>>>>>
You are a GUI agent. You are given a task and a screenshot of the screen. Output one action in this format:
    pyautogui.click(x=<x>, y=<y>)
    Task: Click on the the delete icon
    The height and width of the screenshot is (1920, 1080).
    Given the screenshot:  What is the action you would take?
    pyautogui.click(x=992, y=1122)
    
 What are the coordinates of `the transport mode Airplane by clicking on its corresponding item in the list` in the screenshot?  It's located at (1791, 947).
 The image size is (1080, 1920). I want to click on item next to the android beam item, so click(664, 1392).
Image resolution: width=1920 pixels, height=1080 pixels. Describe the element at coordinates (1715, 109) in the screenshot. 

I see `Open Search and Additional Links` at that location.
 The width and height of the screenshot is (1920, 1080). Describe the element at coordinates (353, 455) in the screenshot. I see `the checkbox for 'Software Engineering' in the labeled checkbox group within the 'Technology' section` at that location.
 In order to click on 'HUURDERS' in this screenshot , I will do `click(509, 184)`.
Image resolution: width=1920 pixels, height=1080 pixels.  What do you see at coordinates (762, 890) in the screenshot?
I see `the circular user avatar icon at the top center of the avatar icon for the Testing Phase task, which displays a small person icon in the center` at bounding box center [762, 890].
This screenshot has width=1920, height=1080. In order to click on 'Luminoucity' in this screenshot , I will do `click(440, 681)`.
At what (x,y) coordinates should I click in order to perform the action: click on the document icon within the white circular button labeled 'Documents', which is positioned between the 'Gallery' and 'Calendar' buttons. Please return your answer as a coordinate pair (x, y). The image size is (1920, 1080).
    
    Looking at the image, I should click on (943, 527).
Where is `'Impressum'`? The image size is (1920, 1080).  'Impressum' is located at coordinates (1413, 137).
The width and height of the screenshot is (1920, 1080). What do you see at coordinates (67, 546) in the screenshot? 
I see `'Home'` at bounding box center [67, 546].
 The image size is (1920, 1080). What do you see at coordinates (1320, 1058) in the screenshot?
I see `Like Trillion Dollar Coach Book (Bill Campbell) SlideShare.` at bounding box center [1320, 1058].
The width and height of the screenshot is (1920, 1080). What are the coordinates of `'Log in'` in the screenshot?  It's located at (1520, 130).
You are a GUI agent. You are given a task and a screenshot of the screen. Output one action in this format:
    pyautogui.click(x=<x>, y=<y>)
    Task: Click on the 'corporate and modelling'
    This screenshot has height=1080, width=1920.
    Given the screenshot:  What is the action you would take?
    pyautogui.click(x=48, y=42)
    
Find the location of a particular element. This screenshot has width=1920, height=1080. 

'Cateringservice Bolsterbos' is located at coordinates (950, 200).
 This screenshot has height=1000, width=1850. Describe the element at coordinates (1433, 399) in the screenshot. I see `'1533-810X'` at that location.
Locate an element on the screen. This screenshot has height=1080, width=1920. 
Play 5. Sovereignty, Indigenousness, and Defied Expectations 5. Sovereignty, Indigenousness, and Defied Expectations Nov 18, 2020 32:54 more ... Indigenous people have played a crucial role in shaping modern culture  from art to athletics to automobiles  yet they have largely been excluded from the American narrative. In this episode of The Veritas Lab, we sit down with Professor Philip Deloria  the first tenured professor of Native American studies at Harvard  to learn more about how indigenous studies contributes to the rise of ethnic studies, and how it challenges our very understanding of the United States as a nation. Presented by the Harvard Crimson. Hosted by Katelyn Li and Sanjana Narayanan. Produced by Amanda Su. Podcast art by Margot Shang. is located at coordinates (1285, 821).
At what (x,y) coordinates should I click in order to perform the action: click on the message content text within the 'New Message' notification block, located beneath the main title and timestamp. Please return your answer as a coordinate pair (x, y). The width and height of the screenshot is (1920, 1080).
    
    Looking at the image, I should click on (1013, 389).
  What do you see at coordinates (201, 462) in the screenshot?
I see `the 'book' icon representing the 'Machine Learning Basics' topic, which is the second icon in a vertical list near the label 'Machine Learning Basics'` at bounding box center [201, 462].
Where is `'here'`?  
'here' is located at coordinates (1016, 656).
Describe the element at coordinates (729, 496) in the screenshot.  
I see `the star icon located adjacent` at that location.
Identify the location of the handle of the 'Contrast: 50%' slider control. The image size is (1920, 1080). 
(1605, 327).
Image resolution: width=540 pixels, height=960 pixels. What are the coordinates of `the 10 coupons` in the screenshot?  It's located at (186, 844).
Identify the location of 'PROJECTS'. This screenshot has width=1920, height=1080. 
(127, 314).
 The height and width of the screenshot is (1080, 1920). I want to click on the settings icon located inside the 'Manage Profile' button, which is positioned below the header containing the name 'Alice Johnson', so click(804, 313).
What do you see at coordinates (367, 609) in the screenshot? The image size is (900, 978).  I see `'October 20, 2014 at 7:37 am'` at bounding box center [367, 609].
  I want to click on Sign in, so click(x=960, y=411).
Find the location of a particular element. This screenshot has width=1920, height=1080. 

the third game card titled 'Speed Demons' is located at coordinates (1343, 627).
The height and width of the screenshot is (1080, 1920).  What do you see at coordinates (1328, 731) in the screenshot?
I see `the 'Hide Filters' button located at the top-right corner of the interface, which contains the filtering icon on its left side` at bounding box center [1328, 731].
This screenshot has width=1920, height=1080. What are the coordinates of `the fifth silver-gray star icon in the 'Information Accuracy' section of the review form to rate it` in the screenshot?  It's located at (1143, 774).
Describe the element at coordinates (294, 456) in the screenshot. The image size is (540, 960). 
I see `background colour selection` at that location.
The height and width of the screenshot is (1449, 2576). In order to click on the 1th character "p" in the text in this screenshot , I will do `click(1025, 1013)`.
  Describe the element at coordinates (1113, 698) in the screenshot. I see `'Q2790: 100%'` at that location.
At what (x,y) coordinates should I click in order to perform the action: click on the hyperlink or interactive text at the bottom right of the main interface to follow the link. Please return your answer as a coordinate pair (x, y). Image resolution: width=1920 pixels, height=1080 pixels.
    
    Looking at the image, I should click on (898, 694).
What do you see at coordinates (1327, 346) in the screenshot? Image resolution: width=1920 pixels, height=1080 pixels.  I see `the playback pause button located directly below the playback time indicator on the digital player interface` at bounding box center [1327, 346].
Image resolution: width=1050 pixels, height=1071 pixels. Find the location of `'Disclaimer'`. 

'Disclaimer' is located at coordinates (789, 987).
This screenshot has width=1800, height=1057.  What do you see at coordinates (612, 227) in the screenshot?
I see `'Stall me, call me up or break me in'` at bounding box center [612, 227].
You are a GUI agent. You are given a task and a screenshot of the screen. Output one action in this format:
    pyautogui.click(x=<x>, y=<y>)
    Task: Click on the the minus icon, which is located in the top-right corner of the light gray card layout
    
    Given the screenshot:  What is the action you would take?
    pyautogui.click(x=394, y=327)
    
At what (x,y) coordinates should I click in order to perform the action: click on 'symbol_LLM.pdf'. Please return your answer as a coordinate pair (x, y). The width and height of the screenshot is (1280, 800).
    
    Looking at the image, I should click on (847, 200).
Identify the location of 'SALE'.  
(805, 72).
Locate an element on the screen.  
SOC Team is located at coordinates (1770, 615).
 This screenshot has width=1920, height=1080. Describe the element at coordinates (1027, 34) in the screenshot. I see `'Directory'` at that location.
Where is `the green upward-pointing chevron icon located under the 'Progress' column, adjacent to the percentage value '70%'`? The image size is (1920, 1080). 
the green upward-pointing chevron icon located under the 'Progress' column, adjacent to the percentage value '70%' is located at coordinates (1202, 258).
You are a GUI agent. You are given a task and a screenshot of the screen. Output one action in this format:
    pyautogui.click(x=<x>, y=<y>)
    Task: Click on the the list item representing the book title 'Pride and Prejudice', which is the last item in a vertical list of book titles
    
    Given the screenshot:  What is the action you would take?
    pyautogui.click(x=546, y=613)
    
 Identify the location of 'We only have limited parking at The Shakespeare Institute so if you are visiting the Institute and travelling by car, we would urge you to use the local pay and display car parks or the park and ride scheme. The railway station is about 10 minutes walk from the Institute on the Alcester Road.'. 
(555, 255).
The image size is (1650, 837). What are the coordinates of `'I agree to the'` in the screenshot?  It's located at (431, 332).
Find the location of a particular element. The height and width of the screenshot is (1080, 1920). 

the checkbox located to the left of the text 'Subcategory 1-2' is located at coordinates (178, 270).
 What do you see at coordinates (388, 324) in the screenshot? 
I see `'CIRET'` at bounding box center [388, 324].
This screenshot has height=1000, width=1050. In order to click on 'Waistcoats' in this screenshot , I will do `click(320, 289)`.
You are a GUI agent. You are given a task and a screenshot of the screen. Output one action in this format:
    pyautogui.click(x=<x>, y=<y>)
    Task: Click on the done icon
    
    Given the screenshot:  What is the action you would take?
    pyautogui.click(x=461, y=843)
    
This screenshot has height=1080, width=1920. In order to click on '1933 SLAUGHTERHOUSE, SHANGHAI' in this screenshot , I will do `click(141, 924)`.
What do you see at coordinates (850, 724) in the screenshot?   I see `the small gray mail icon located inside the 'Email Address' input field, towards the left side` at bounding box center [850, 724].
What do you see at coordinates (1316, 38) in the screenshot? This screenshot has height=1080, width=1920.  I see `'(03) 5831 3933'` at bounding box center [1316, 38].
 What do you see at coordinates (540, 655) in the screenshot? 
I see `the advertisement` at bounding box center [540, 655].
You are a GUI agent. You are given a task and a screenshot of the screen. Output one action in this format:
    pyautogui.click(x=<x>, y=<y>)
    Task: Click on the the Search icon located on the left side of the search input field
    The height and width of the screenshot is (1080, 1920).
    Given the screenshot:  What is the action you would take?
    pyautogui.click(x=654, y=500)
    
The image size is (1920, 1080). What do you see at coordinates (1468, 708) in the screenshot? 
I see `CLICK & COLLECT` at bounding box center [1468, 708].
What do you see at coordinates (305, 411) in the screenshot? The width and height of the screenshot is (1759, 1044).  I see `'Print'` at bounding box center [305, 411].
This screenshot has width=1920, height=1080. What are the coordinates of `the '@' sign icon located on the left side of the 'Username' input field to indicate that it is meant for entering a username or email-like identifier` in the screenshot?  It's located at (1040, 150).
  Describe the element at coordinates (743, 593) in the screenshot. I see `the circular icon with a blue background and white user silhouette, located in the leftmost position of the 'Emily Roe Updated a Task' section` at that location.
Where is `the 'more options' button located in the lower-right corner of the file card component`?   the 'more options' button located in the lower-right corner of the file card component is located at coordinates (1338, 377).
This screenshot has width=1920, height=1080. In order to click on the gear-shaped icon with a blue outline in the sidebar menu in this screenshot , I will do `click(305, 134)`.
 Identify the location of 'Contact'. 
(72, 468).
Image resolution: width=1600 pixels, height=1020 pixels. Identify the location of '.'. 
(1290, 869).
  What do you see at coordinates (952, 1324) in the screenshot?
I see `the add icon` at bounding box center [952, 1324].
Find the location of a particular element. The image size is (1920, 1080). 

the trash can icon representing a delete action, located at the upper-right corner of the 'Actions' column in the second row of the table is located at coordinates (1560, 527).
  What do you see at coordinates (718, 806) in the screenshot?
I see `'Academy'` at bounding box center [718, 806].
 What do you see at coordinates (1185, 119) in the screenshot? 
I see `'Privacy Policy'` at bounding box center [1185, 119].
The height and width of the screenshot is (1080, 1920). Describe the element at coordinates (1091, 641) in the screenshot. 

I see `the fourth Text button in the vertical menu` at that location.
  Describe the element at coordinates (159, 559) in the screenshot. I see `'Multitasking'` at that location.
<<<<<
What the task asks - Copy the items word for word, starting at their very first line and ending at the line that contains "The width and height of the screenshot is (1920, 1080). Describe", both included.

Answer -
You are a GUI agent. You are given a task and a screenshot of the screen. Output one action in this format:
    pyautogui.click(x=<x>, y=<y>)
    Task: Click on the the delete icon
    The height and width of the screenshot is (1920, 1080).
    Given the screenshot:  What is the action you would take?
    pyautogui.click(x=992, y=1122)
    
 What are the coordinates of `the transport mode Airplane by clicking on its corresponding item in the list` in the screenshot?  It's located at (1791, 947).
 The image size is (1080, 1920). I want to click on item next to the android beam item, so click(664, 1392).
Image resolution: width=1920 pixels, height=1080 pixels. Describe the element at coordinates (1715, 109) in the screenshot. 

I see `Open Search and Additional Links` at that location.
 The width and height of the screenshot is (1920, 1080). Describe the element at coordinates (353, 455) in the screenshot. I see `the checkbox for 'Software Engineering' in the labeled checkbox group within the 'Technology' section` at that location.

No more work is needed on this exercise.